■ **STUDY QUESTIONS**:
A – In the passage about Fozzy, reproduce everything from "Fozzy is an" down to "taking his place." with no changes.
B – Answer these questions using the passage about Fozzy:
(i) In what year was the band formed?
(ii) What alias did guitarist Rich Ward use?
(iii) Who took Dan Dryden's place in the band?

■ **SUPPLIED PASSAGE**:
Fozzy is an American heavy metal band from San Antonio, Texas. Formed in 1999, the group was originally a cover band known as Fozzy Osbourne, which was soon shortened to simply Fozzy. The band's original lineup included lead vocalist Chris Jericho (under the alias Moongoose McQueen) and four members of rap metal group Stuck Mojo: guitarists Rich Ward (under the alias Duke LaRüe) and Ryan Mallam (under the alias The Kidd), bassist Dan Dryden (under the alias Shawn "Sports" Popp), and drummer Frank Fontsere (under the alias KK LaFlame). The band released its self-titled debut album in 2000, which featured covers of various heavy metal songs. In November 2001, Dryden left Fozzy and Stuck Mojo, with Keith Watson (under the alias Claude "Watty" Watson) taking his place.

■ **DATASET EXCERPTS**:
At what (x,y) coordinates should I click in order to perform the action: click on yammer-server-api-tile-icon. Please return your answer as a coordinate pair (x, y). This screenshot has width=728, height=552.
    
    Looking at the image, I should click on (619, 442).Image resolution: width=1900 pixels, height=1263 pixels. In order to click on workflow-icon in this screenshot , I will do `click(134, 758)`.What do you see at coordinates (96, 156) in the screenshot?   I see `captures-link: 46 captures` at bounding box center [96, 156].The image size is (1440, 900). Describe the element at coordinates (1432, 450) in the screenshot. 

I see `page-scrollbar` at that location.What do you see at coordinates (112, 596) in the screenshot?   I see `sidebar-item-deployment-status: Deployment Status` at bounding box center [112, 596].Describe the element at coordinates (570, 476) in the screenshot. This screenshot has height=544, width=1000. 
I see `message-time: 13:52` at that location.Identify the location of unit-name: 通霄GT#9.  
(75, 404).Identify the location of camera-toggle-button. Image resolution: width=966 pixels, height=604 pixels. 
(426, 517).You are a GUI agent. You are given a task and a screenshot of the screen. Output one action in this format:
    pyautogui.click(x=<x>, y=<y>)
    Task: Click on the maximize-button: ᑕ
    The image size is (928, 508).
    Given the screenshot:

■ **TASK-BY-TASK OUTPUTS**:
A –
Fozzy is an American heavy metal band from San Antonio, Texas. Formed in 1999, the group was originally a cover band known as Fozzy Osbourne, which was soon shortened to simply Fozzy. The band's original lineup included lead vocalist Chris Jericho (under the alias Moongoose McQueen) and four members of rap metal group Stuck Mojo: guitarists Rich Ward (under the alias Duke LaRüe) and Ryan Mallam (under the alias The Kidd), bassist Dan Dryden (under the alias Shawn "Sports" Popp), and drummer Frank Fontsere (under the alias KK LaFlame). The band released its self-titled debut album in 2000, which featured covers of various heavy metal songs. In November 2001, Dryden left Fozzy and Stuck Mojo, with Keith Watson (under the alias Claude "Watty" Watson) taking his place.

B –
(i) 1999
(ii) Duke LaRüe
(iii) Keith Watson, under the alias Claude "Watty" Watson